“Finding its true value”
By Rev. Michael Stonhouse
Meditation – Monday, June 3, 2024
Matthew 13: 44-52 (Forward, p. 36) CEV p. 1000
I love the stories of people discovering, almost accidently, that they were ‘sitting’, totally unknown to them, on items of great value. There was the story of the North Carolina couple who bought a 25 cent Michael Jackson cassette, only to later discover that it had been signed by the great singer himself. Experts allege that should the signature be found to be authentic, the tape could be worth between $1,000 and $3,000 on the market.
And then there’s the rare 70-year-old Batman comic discovered accidently under a piece of plywood in an antique dresser being refinished by its unsuspecting owner. The press release didn’t disclose how much that owner originally paid for the dresser—it was sold in 1974 at a garage sale—but the comic itself went for over $55,000 at an online auction sale.
In both cases, there was an unnoticed, unsuspected treasure, right under their noses.
It is this kind of thing that Jesus refers to in today’s reading. In the first instance, someone finds a treasure in a field, someone else’s field mind you, and decides to keep it secret. He reburies it and then goes and sells all his belongings in order to buy that field. This suggests several things, first that the ‘finder’ is honest enough not to just go and outright steal whatever the treasure is, but perhaps not ‘honest’ enough to let the owner in on the secret. But, perhaps, he was honest about it, which is why he had to spend so much to buy the field. Certainly, the entire enterprise rings entirely true of Middle Eastern transactions: to obtain even a small part of a landholding, one had to buy the whole ‘shooting match’, the entire parcel. Anyway, to the new buyer, it is entirely worth it. The same thing with the buyer of fine pearls: the prospective buyer sells everything he has to buy this particularly lovely specimen. Jesus is suggesting that to His disciples, those who choose to follow Him, choices and sacrifices sometimes need to be made in order to obtain what is truly valuable.
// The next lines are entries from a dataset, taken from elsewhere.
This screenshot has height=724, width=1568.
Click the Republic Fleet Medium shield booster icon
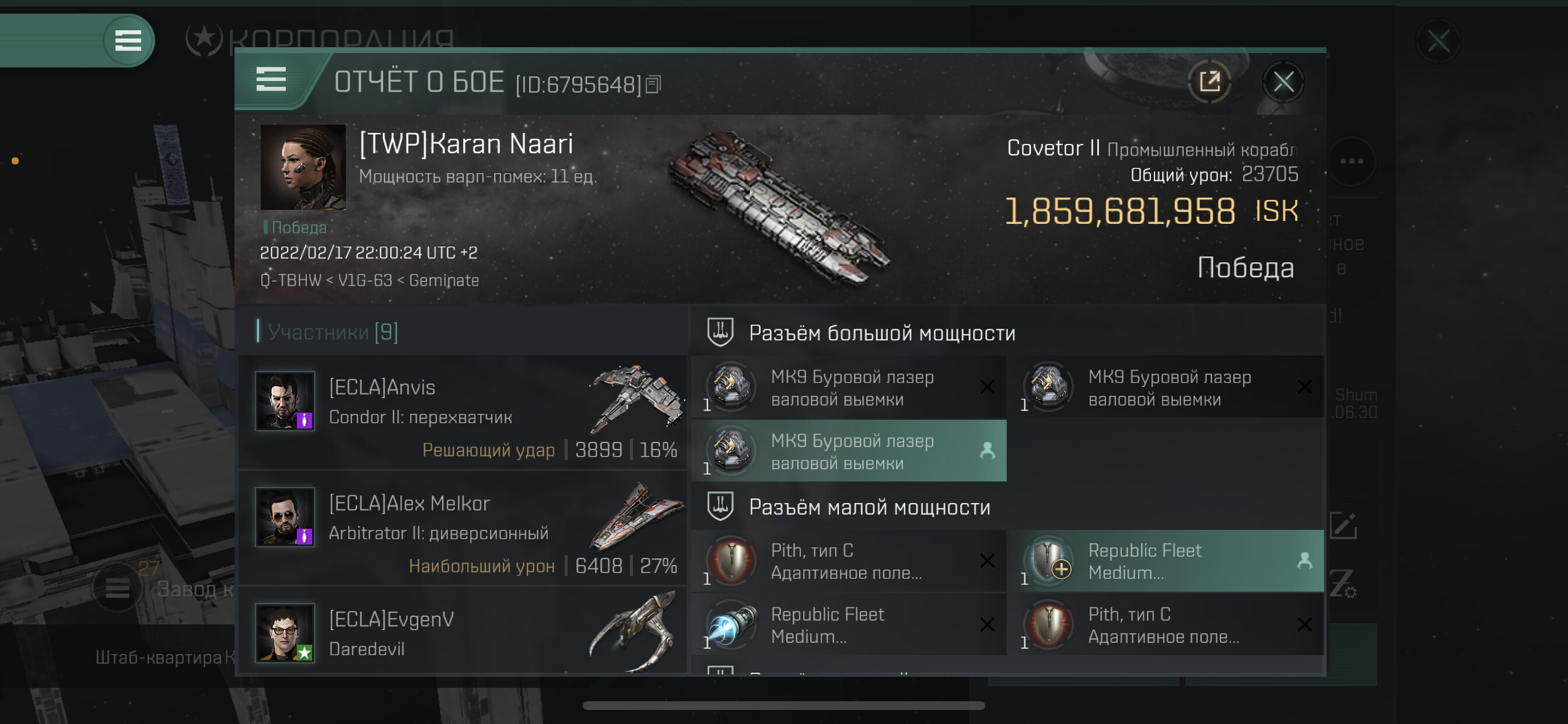731,625
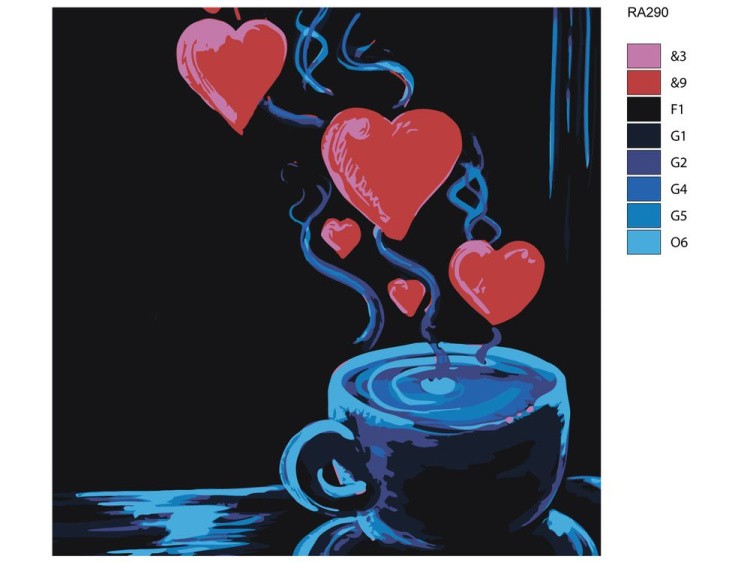Select the light blue O6 swatch
Viewport: 750px width, 562px height.
pos(644,242)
With the draught of fish, there is the same kind of discernment, a kind of sorting the truly valuable ones from the ones that aren’t. But, according to Jesus, this sorting is carried out by God’s angels at the end of time, and
concerns, not earthly things, but people. Here it is God who makes the decision concerning value.
In the one last pericope of today’s passage, Jesus speaks of one last piece of sorting, one that I have often seen as pertaining to Matthew himself. A good scribe, an excellent student of the Scriptures, is one who digs into his storeroom the best of both the old and the new. And so it is, with the Scriptures and us, as well as history and knowledge in general, to be able to sort out the best of the old and the new and learn from it and make the most of it. It is our task.
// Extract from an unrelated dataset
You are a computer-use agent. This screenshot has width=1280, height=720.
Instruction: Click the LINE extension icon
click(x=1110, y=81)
Forward notes: “The kingdom of heaven is like a treasure hidden” (v. 44a).
“I felt estranged from Jesus and went to a retreat center for solitude. I strode to their chapel with my detailed, two-page agenda to find Jesus. Inside, I found a stranger in the aisle. I whispered, ‘If you want to be alone, I’ll leave.’ His eyes filled with tears, ‘My wife just died; this was our special place.’ I put my hand on his shoulder, ‘Tell me about her.’ He wiped his eyes, and we talked for a long while, ending with a hug.
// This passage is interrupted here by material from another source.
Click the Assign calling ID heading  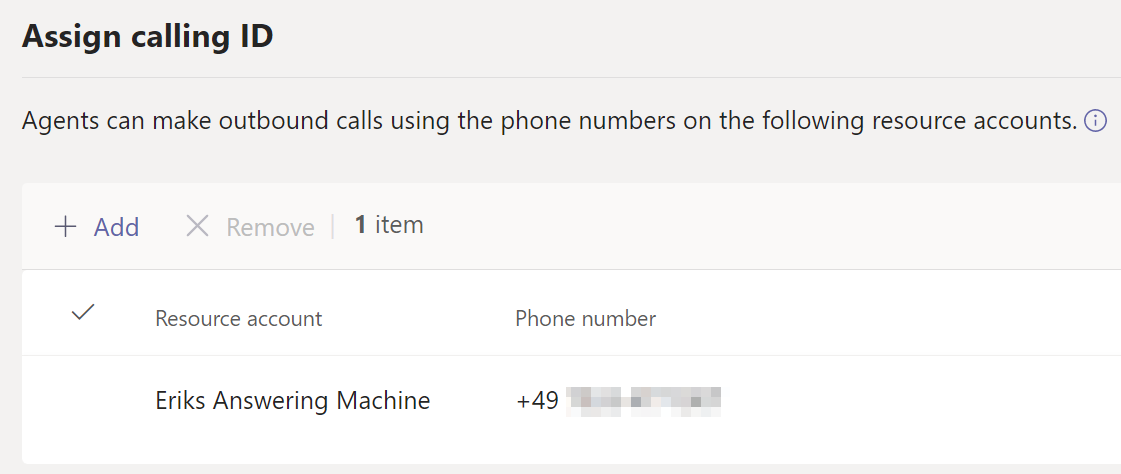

“I rushed to my next agenda item—a meditative massage. Minutes into the massage, a bell rang. The therapist sighed, ‘I’ll be right back.’ On return, she looked distraught. I asked, ‘Are you ok?’ She shook her head, ‘No, my mother lives upstairs; she has pancreatic cancer. When the bell rings, she needs more painkillers.’ I offered my hand, ‘How about we pray?’ Our prayers were cut short by the bell. ‘I’d better go,’ she sighed and left crying.
“The treasure I found—Jesus, the kingdom of heaven—was at hand, not in solitude, not in my agenda, but fully immersed in human sorrow and pain.”
Moving Forward: “Where do you find Jesus?”